As corporate fund structures are becoming more popular internationally, in 2014, the Financial Services and the Treasury Bureau (FSTB) published a consultation paper to consult the public on the proposed introduction of the OFC structure in Hong Kong to expand the city’s legal structure for investment fund vehicles. This proposal was made with a view to further developing Hong Kong as a full-service international asset management centre and a preferred fund domicile. Eventually, the OFC structure was introduced by the Securities and Futures (Amendment) Ordinance 2016 and the new OFC regime came into effect on 30 July 2018.

== Key Features ==
Unlike a unit trust which is essentially a trust arrangement, an OFC is a separate legal entity in corporate form. It has a board of directors who, though not required to be licensed with the Securities and Futures Commission (SFC), owe statutory and fiduciary duties to the OFC. The assets of an OFC will be segregated and entrusted to the custodian for safekeeping. An OFC is also subject to a mandatory requirement to delegate its investment management functions to an investment manager, who must be licensed or registered with the SFC for conducting asset management activities.

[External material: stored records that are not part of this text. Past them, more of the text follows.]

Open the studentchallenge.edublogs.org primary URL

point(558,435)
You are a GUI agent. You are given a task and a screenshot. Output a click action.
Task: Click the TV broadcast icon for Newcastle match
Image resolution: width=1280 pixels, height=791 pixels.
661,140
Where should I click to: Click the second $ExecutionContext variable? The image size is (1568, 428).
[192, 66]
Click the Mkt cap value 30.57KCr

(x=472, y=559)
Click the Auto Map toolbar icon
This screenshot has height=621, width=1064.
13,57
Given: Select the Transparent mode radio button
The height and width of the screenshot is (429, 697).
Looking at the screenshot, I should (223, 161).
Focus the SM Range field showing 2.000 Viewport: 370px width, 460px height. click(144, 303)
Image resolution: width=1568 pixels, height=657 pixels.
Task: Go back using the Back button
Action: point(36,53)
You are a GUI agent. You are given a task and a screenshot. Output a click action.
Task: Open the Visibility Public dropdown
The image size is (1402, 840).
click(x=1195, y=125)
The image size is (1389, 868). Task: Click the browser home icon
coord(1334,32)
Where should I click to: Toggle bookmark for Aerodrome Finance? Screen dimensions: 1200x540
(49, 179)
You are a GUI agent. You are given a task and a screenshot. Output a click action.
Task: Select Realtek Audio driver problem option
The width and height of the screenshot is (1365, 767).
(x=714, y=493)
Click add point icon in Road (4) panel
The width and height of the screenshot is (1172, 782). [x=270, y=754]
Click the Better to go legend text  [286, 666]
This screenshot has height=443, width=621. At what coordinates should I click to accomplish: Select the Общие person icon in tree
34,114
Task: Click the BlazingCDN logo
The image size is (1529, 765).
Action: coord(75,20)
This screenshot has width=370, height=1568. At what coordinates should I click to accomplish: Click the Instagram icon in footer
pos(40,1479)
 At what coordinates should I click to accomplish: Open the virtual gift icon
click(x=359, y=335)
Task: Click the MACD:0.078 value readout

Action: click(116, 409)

An OFC may be created as an umbrella fund consisting of a number of separately pooled sub-funds. Operationally, each sub-fund will be distinct, and the assets of each sub-fund will be managed according to the investment management policies and objectives specific to that sub-fund. Sub-funds will be subject to a “protected cell” regime which segregates the assets and liabilities of each sub-fund in order to minimize the risk of insolvency of a sub-fund affecting other sub-funds.

== Advantages ==
OFCs offer three main advantages. First, they allow for the redemption of shares from paid-up capital, thus providing for the first time a Hong Kong domiciled corporate vehicle suitable for open-ended investment funds. Secondly, as corporate vehicles, OFCs offer not only limited liability but statutory segregation of assets and liabilities between sub-funds so that the liabilities of one sub-fund cannot be satisfied from the assets of another sub-fund. Finally, as corporate vehicles, OFCs benefit from a wider range of exemptions from authorization by the SFC and thus, can raise capital more flexibly than unit trusts or limited partnerships.

== Key Regulators ==
Under the OFC regime in Hong Kong, the registration and regulation of OFCs will be overseen by the SFC. Separately, the incorporation and statutory corporate filings of OFCs will fall within the ambit of the Hong Kong Companies Registry.